Für den Nachweis spezifischer Antikörper gegen T. gondii existieren viele Testsysteme. Der klassische, aufwendige SFT ist Referenztest, wird aber in der Praxis nur noch selten eingesetzt. Stattdessen werden der IFAT, der DAT sowie der ELISA verwendet (SUTER 2001).

Das Prinzip des SFT wird im Folgenden kurz erläutert (Abb. 2.3.).

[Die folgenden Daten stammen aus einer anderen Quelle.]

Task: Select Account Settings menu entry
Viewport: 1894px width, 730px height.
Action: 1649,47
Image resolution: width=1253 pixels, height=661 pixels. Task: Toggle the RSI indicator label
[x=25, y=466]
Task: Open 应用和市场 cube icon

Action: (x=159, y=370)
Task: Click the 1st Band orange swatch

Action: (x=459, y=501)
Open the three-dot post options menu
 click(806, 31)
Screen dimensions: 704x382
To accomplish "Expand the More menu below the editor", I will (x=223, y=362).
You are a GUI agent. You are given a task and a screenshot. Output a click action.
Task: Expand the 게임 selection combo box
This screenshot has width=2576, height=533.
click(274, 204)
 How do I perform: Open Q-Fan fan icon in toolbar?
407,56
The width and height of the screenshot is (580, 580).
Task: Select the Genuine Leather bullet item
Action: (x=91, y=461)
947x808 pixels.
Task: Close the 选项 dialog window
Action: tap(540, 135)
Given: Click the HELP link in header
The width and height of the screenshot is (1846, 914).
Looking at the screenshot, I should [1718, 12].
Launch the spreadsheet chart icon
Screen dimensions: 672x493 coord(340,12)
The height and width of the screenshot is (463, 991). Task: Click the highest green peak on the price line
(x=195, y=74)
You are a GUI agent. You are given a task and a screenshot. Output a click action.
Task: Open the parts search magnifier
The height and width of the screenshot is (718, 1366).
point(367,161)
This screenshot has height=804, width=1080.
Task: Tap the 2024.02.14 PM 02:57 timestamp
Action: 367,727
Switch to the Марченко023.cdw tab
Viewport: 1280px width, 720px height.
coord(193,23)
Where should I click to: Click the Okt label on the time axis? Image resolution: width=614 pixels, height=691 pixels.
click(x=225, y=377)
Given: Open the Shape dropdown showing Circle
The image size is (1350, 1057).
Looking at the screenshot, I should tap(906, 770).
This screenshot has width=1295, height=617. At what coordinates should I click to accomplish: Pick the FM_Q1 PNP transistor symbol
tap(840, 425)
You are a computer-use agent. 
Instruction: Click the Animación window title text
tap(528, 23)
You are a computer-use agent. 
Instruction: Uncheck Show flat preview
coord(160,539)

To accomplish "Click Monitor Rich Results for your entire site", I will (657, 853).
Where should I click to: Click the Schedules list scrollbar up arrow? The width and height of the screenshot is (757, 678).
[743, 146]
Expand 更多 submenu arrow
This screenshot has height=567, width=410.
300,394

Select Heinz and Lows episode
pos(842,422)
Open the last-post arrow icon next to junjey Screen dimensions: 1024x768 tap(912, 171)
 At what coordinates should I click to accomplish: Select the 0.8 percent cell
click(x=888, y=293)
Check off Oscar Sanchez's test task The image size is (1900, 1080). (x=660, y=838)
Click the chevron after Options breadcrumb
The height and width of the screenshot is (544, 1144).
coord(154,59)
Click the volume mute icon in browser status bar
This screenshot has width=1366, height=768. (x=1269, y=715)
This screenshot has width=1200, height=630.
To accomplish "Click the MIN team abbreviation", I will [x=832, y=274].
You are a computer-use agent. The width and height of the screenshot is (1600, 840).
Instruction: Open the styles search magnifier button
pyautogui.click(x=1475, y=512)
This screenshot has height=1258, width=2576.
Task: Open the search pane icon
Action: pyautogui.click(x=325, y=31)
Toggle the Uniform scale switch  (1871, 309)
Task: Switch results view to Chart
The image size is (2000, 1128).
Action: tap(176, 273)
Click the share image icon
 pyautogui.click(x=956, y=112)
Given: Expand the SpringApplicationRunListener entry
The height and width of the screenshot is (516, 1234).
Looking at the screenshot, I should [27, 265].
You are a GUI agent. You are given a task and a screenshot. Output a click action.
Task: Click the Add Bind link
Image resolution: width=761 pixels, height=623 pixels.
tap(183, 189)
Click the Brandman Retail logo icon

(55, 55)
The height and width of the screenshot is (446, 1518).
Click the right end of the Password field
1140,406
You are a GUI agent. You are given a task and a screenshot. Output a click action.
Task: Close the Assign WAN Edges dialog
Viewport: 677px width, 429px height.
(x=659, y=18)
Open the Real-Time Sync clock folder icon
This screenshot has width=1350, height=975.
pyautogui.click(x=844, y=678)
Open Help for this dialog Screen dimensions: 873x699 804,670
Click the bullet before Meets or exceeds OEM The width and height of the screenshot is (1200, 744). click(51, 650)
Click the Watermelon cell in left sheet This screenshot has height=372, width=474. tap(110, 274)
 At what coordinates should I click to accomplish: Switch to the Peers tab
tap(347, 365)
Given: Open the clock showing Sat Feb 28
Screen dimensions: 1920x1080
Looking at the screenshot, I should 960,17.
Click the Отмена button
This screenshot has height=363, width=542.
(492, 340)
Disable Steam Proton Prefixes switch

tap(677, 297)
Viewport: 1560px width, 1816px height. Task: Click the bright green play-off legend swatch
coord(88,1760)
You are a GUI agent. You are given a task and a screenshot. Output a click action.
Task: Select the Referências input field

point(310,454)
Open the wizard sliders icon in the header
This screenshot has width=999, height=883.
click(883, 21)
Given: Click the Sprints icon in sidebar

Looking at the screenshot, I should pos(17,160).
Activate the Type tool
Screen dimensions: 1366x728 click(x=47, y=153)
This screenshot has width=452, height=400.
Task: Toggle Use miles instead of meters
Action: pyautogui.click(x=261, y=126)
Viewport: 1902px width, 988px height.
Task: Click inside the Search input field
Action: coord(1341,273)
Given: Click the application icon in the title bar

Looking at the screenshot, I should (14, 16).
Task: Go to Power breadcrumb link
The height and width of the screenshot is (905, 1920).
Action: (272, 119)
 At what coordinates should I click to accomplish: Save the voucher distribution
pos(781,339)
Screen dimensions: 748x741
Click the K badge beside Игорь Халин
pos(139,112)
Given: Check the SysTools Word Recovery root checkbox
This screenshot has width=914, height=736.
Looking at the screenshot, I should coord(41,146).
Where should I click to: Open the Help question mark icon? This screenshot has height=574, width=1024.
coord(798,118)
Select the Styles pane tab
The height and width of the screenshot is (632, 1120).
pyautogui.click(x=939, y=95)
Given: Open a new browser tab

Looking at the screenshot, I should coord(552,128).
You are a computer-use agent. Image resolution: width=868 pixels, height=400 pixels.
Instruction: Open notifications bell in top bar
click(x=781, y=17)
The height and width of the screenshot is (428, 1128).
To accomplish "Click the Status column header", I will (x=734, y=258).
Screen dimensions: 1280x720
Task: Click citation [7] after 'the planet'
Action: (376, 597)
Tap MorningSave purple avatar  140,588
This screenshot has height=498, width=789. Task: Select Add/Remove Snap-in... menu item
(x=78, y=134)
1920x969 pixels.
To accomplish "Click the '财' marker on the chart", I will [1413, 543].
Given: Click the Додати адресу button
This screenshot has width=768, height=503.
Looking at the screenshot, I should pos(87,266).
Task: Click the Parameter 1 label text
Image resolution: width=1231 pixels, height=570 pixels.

Hitzeinaktiviertes Patientenserum wird nach Zusatz eines so genannten Aktivatorserums (accessory factor) zusammen mit lebenden Toxoplasmen bei 37 °C inkubiert. Sind Toxoplasma-Antikörper im Serum vorhanden, findet eine komplementvermittelte Zytolyse der Toxoplasmen statt und diese lassen sich mit der zugesetzten basischen Methylenblaulösung nicht mehr anfärben (positive Reaktion).

Ist das Patientenserum frei von Toxoplasma-Antikörpern, findet keine Zytolyse statt und der Farbstoff wird in die Zellen eingeschleust, die dann eine blaue Färbung (negative Reaktion) annehmen (BUNDESGESUNDHEITSBLATT 1989).